What this task involves
Word-for-word repetition of the records below is needed, but only from the line holding "This screenshot has height=166, width=251." through the final line, with pictures excluded.

--

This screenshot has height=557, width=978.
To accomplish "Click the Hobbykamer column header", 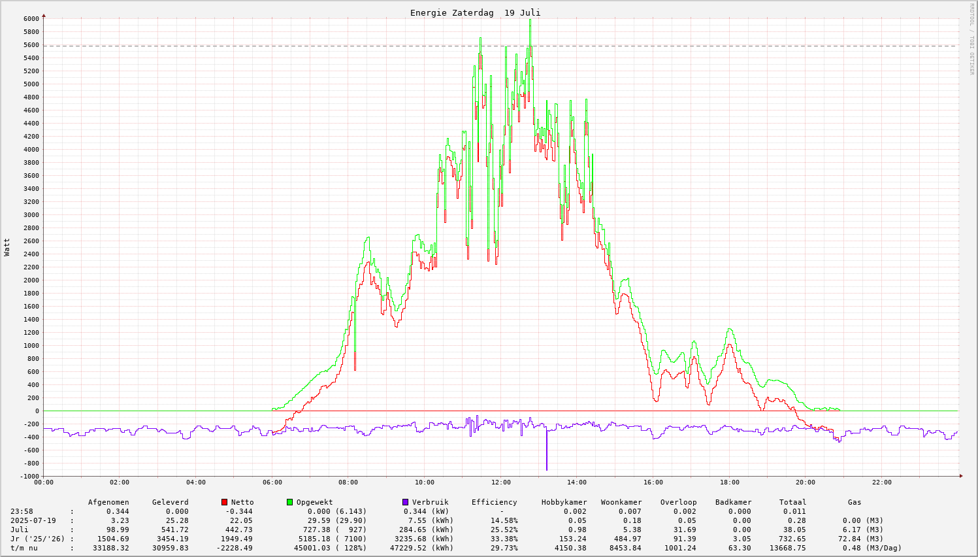I will pyautogui.click(x=564, y=503).
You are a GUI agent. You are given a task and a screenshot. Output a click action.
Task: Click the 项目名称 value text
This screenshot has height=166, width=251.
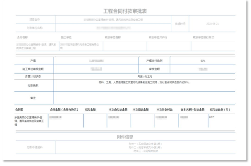coord(113,20)
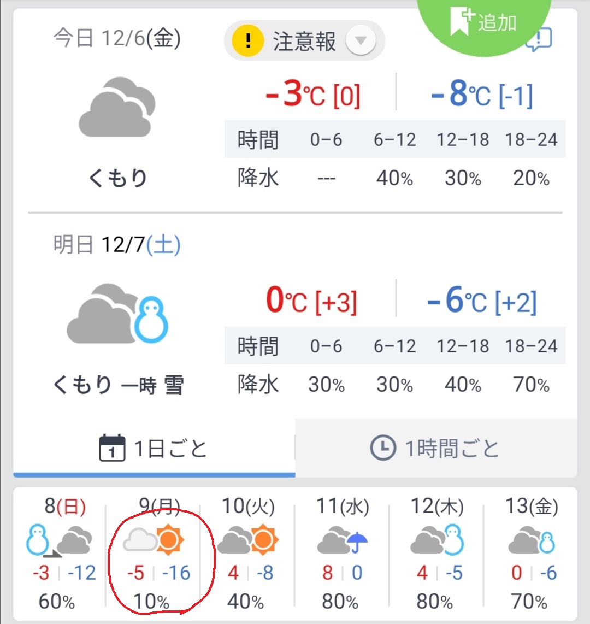Tap tomorrow's low temperature -6℃
This screenshot has height=624, width=590.
point(482,301)
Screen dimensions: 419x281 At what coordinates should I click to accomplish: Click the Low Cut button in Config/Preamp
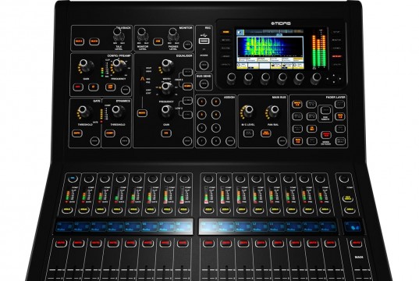pos(110,87)
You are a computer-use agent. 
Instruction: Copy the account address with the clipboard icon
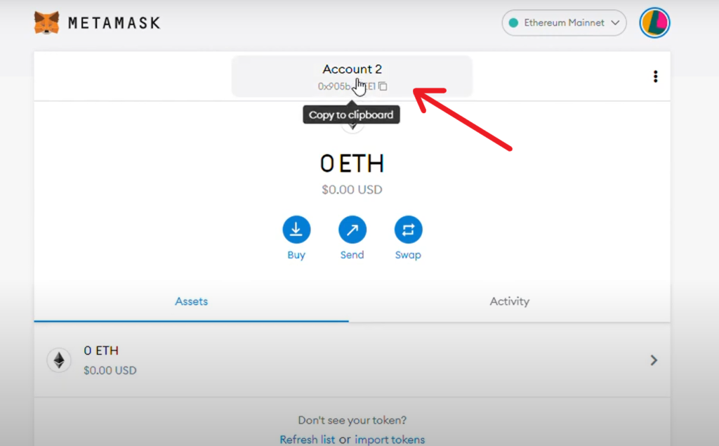tap(382, 86)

--

Task result
This screenshot has height=166, width=251.
coord(113,20)
Tap tomorrow's low temperature -6℃
This screenshot has height=624, width=590.
point(482,301)
Screen dimensions: 419x281 At what coordinates should I click to accomplish: Click the Low Cut button in Config/Preamp
pos(110,87)
You are a computer-use agent. 
Instruction: Copy the account address with the clipboard icon
tap(382, 86)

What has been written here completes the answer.